Problem
Humanitec services quite often use self-references in values substitution patterns.
For example ${modules.my-service.service.name}
.
At present there is no proper way to express self-references in Score spec.
Proposed Solution 1
Add support for self-references in form of ${workload.name}
.
Full set of available workload properties in to be discussed.
Proposed Solution 2
Introduce a notion of context
that then could resolve different properties based on CLI implementation.
For example it could be ${context.service.name}
.
Disadvantage is that it seems very confusing to the User where this context comes from.

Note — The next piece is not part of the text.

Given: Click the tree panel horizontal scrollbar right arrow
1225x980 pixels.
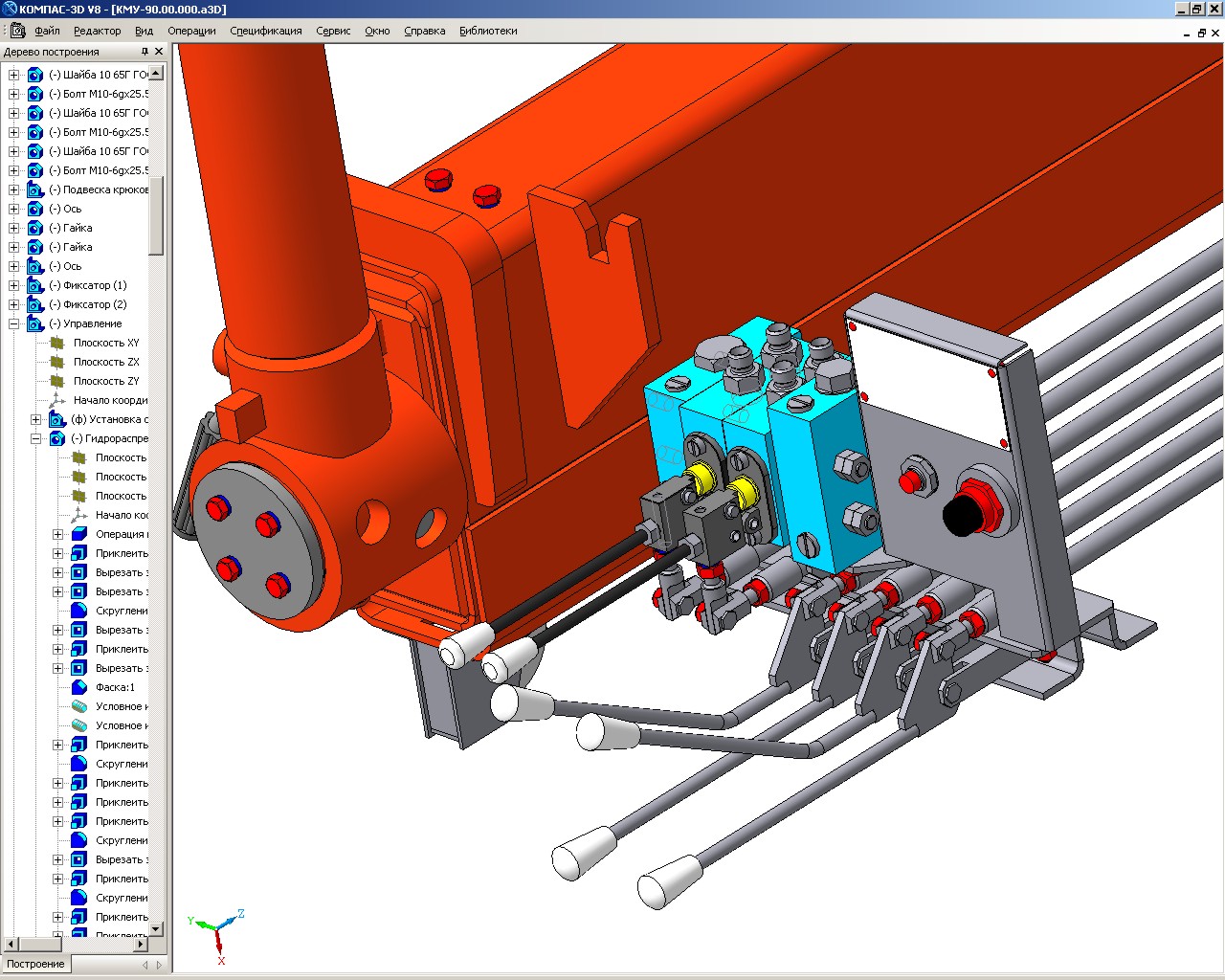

Score file translated long before the deployment takes place, so any useful (dynamic) information, such as target environment name, is not available at this stage.
Proposed Solution 3
Reference any information available in metadata
section: ${metadata.name}
.
This could be useful for other properties and labels added into metadata
section in the future too.
Possible Workaround 1
The value pattern can be escaped in sore spec. E.g. $${modules.service-name.service.name}
.
While this would result in a valid value reference for Humanitec, e.g. ${modules.service-name.service.name}
.
It would make no sense for other target platforms (Compose or Helm).
Possible Workaround 2
It is possible to declare a resource (of type: workload
) with the same name as the workload itself, e.g. my-service
.
score-humanitec
could then convert resources references, such as ${resources.service-name.service.name}
into proper values references, e.g. ${modules.service-name.property}
.
However this would not work on other platforms. For example score-compose
would create a dependency on my-service
(self) which is an invalid circular dependency reference.